> [Directions for this task]: Leaving out all pictures, write out word for word the lines from the one containing "You are a computer-use agent." to the end of the data below.

> [Available records]:
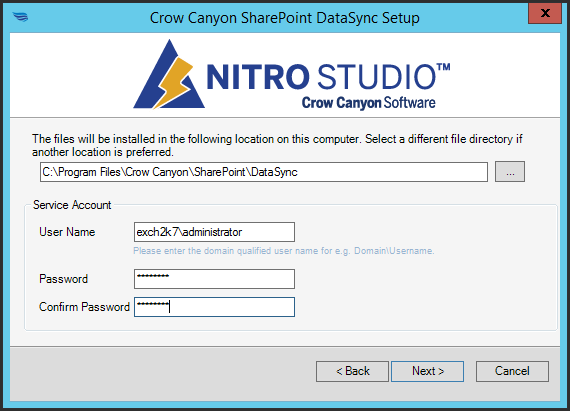570x411 pixels.
Task: Click the NITRO STUDIO wordmark
Action: pos(328,77)
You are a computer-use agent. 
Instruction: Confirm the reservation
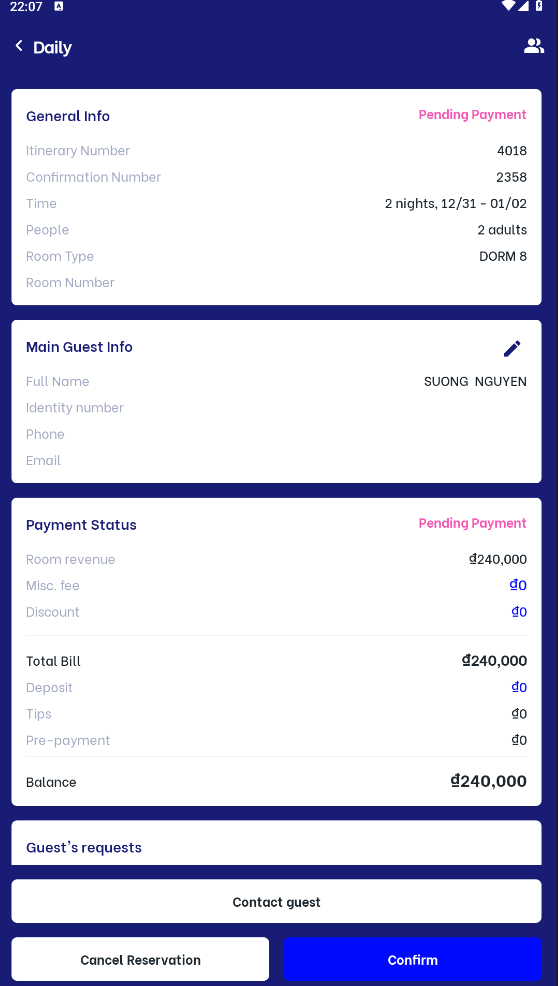coord(412,960)
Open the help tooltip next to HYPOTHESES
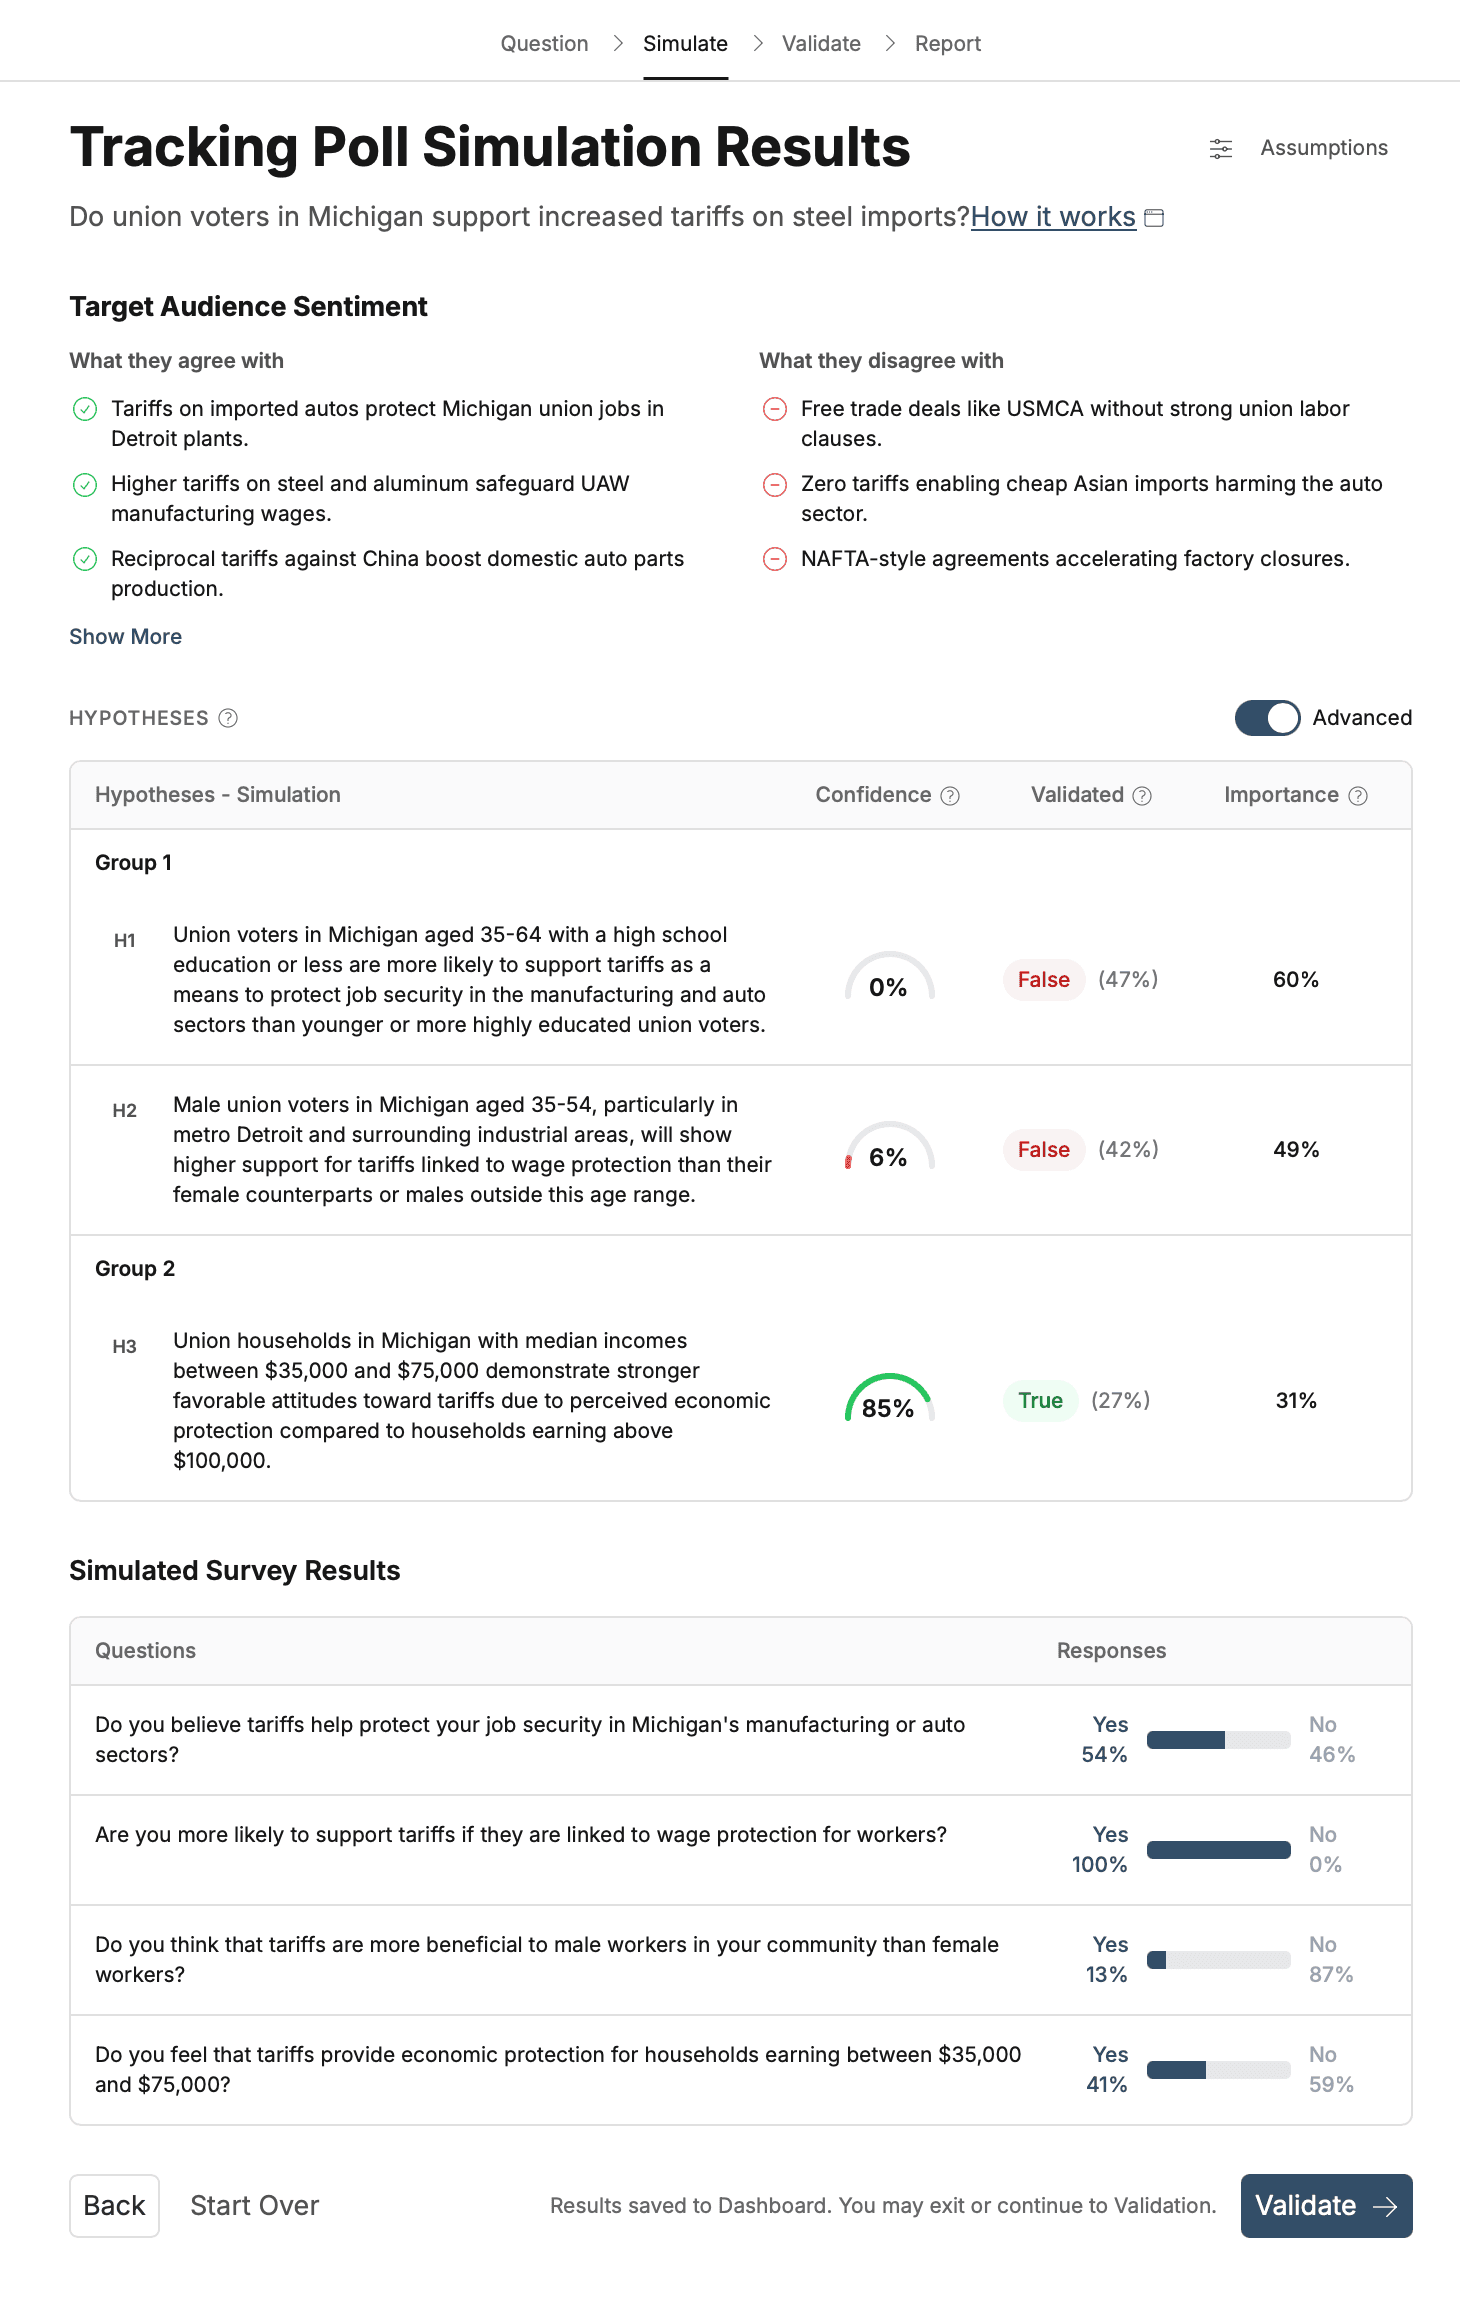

> [Result for this task]:
You are a computer-use agent. 
Instruction: Confirm the reservation
coord(412,960)
Open the help tooltip next to HYPOTHESES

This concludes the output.